Abstract Background Over the past 20 years Functional Electrical Stimulation (FES) has grown in clinical use to support walking in people with lower limb weakness or paralysis due to upper motor neuron lesions. Despite growing consensus regarding its benefits, provision across the UK and internationally is variable. This study aimed to explore stakeholder views relating to the value of a clinical guideline focusing on service provision of FES to support walking, how people might use it and what should be included. Methods A mixed methods exploration sought the views of key stakeholders.
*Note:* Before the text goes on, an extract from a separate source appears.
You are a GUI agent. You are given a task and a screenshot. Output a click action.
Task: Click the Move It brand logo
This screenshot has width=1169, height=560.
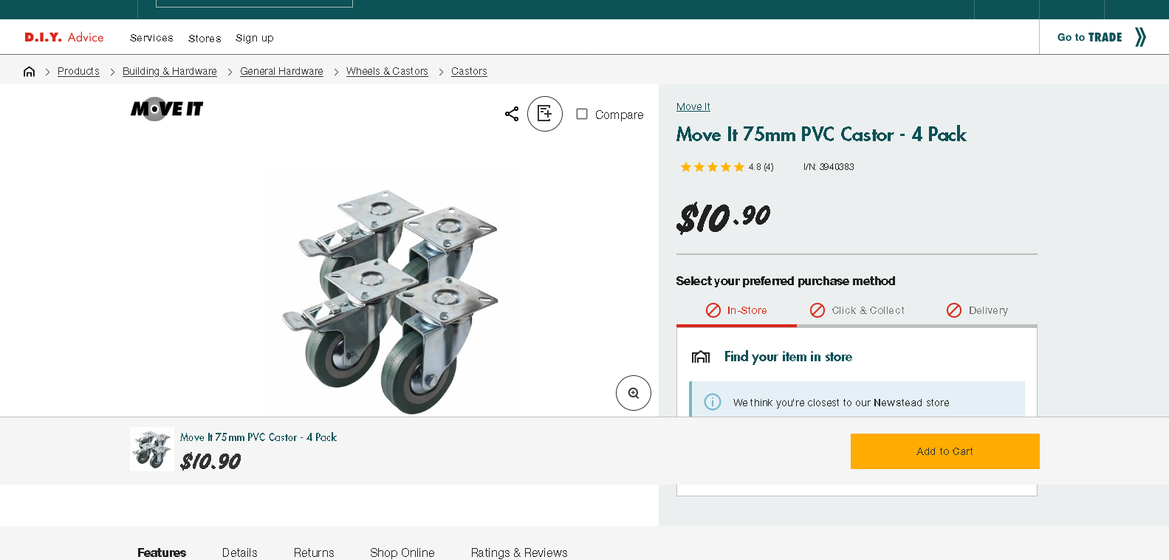click(x=167, y=109)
A pragmatic online survey ( n = 223) focusing on the study aim was developed and distributed to the email distribution list of the UK Association for Chartered Physiotherapists Interested in Neurology (ACPIN). In parallel, a qualitative service evaluation and patient public involvement consultation was conducted. Two group, and seven individual interviews were conducted with: FES-users ( n = 6), their family and carers ( n = 3), physiotherapists ( n = 4), service providers/developers ( n = 2), researchers ( n = 1) and distributors of FES ( n = 1). Descriptive analysis of quantitative data and framework analysis of qualitative data were conducted. Results Support for clinical guideline development was clear in the qualitative interviews and the survey results. Survey respondents most strongly endorsed possible uses of the clinical guideline as ensuring best practice and supporting people seeking access to a FES service. Data analysis and synthesis provided clear areas for inclusion in the clinical guidelines, including current research evidence and consensus relating to who is most likely to benefit and optimal service provision as well as pathways to access this. Specific areas for further investigation were summarised for inclusion in the first stage of a Delphi consensus study. Conclusions Key stakeholders believe in the value of a clinical guideline that focuses on the different stages of service provision for FES to support walking. A Delphi consensus study is being planned based on the findings.